Conferees strongly support Air Force efforts to develop small, affordable satellites.

Amid concerns about high costs and schedule delays, Congress has cut funding for traditional satellite programs at the Defense Department, while strongly endorsing a new Air Force project to develop small, affordable satellites.

The conference report on the fiscal 2008 defense authorization bill passed by Congress said the House and Senate Armed Services committees were concerned about the priorities, costs and requirements in current satellite acquisitions.

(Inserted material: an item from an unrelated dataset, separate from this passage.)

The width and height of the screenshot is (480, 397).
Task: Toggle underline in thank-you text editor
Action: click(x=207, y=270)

The report said that certain programs "have been terminated early to free up funding for next-generation satellite systems, and new programs have been started with immature technologies and without clear and feasible requirements."

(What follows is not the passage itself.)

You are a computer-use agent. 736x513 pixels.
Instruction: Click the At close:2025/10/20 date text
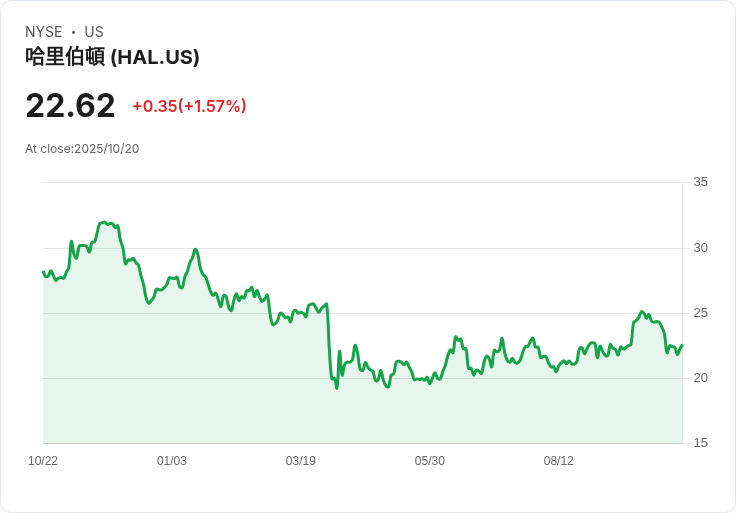[82, 149]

Some satellite programs have had overly aggressive schedules, insufficient funding and inadequate personnel, the report said, resulting in a national space program "plagued with schedule delays, technical difficulties and cost overruns."

This language echoes the conclusions reached by the Government Accountability Office in a report (GAO-07-730) released in April. It said the majority of large Defense space acquisition programs over the past two decades have experienced problems that have driven up costs (sometimes more than 100 percent above original estimates) and lengthened schedules.

The conference report said the committees strongly support the alternatives offered by the Air Force's Operationally Responsive Space Office established this May. Its goal is to develop new satellites in months rather than years for projects such as the next generation of the Global Positioning System and the Transformational Communications Satellite system. The office also is working on developing satellites that could be launched in days or weeks to replace aging satellites.

The authorization bill slashed $100 million from the Pentagon's requested $587.2 million budget for the next-generation GPS III satellite due to concerns by the Armed Services committees that the Air Force may be adding capabilities -- such as spot beams to cover a particular portion of the globe and cross links between satellites -- that may no longer be required.

The authorization bill also cut the requested budget for the Transformational Satellite Program by $150 million to $814 million. The budget for the program, which is intended to provide Defense users with broadband communications, has jumped from $15 billion to $17.5 billion, with the launch date pushed back from 2011 to 2015.